Computer Chess Club Archives


Search

Terms

Messages

Subject: Re: Crap statement refuted about parallel speedup

Author: Vincent Diepeveen

Date: 17:36:17 09/18/01

Go up one level in this thread


On September 18, 2001 at 18:27:01, Robert Hyatt wrote:

>On September 18, 2001 at 17:19:54, Vincent Diepeveen wrote:
>
>>On September 18, 2001 at 16:53:30, Robert Hyatt wrote:
>>
>>>On September 18, 2001 at 14:45:45, Vincent Diepeveen wrote:
>>
>>[snip]
>>
>>>>At 8 ply i do not notice any speedup.
>>>>
>>>>But the speedup clearly slowly goes up when depth goes up.
>>>>
>>>>So the speedup goes slowly to 2.0 to > 2.0 at depth==15 and no modifications
>>>>in PV and no changes in root score.
>>>>
>>>>Speedup at 15 ply is actually 16:52 / 4:52 = 1012 / 292 = 3.47 speedup.
>>>>
>>>>Now this is an easy position to get a good speedup of course, so don't think
>>>>that my *average* speedup is 3.47.
>>>
>>>
>>>Neither do I.  You have a serious bug if you can produce 3.47 using two
>>>processors, on different positions.  It simply is not possible.
>>
>>Now this is the biggest crap i ever heart, because i have a good
>>parallel implementation, completely in contradiction with the rest of
>>the world, of course i most likely also put more hours into this project
>>to achieve that, you are now claiming that this is not possible?
>
>
>That is correct.  If you can produce a speedup of > 2x, using 2 cpus, you

You're not reading what i write and your example sucks, as the
effect only happens at say 15 minutes a move, and running 2 processes
at 1 cpu is too much overhead, only after 1 hour i get a speedup,
which i never get in a game for each move.

Of course i tested this bigtime!

If your read a bit better what i mentionned then it's clear
that no programs move ordering is very good in contradiction to some
crap statements a few years ago in RGCC when not many except some
commercial guys had measured their cutoff rates and their flip rates.

>have a bug, or an anomaly position.  It is simply not possible.  If you
>are _really_ doing that, you should modify your single-cpu version as
>follows:

Basically you also say here that Fritz is having a bug, because fritz
has the same like DIEP here, only the difference is that the overhead
from fritz is that big that it takes like half a day before a parallel
search is giving more than 2.0 speedup.

Ah DANG, more programs have it.

I bet you didn't know that!!

Everyone who has spent lots of times
into parallellizing a program in a proper way is having this effect.

You wrote your parallellism in crafty within 2 or 3 months and then of
course some bugfixing.
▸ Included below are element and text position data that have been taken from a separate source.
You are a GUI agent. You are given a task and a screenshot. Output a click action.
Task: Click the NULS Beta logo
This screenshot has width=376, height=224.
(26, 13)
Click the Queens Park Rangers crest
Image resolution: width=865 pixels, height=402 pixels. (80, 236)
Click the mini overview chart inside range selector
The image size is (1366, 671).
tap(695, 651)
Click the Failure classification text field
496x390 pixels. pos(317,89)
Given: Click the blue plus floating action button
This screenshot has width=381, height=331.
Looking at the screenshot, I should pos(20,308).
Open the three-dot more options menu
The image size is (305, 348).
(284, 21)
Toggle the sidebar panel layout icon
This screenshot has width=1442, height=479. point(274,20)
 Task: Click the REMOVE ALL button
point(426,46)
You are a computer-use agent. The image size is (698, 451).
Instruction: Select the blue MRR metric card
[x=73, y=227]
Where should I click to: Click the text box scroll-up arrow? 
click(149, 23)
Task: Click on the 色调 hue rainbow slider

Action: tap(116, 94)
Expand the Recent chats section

In the meantime you had probably the most busiest
part of the year, etc.

Others had major problems with parallellism, simply didn't manage, and
i can imagine. It is a disaster to get good working parallellism!

Some french a look like algorithms are very popular now. Of course
2.0 won't happen with these algorithms. Not even 1.7 or 1.8.

Other programs which extend a lot (so processors in different search spaces)
they report a way smaller speedup than others who use the same method!

It all comes down to very simple conclusion which you don't seem to
want to make, "because our move ordering is near perfect anyway,"
to quote a popular line from some 4 years ago from you!

this assumption is however INCORRECT. Move ordering still can give
A LOT smaller search trees!

Better eval ==> more move ordering needed

>search normally until you would choose to use a second process if you had one.
>From this point forward, time-slice between two search threads.  Search one
>node on one, one on the other.  That should run twice as fast, since it is
>_exactly_ how the program really does on the SMP platform.

As you can see the effect only happens after say 15 minutes and i do not
have 15 minutes of time.

Faster hardware will not reduce the problem either.

Note that usually i run with stupid extensions in a game also and then
my speedup is then around 1.8 when it is 2.0 or more now and with these
extensions i hardly get above 1.8 also because the searchspaces of
both processors do not overlap, so my speedup is 2.0 minus slowdown which
is 0.2 leads to 1.8 speedup.

>And that will _not_ work unless you have either the world's worse sequential
>search algorithm, or the world's buggiest parallel search algorithm.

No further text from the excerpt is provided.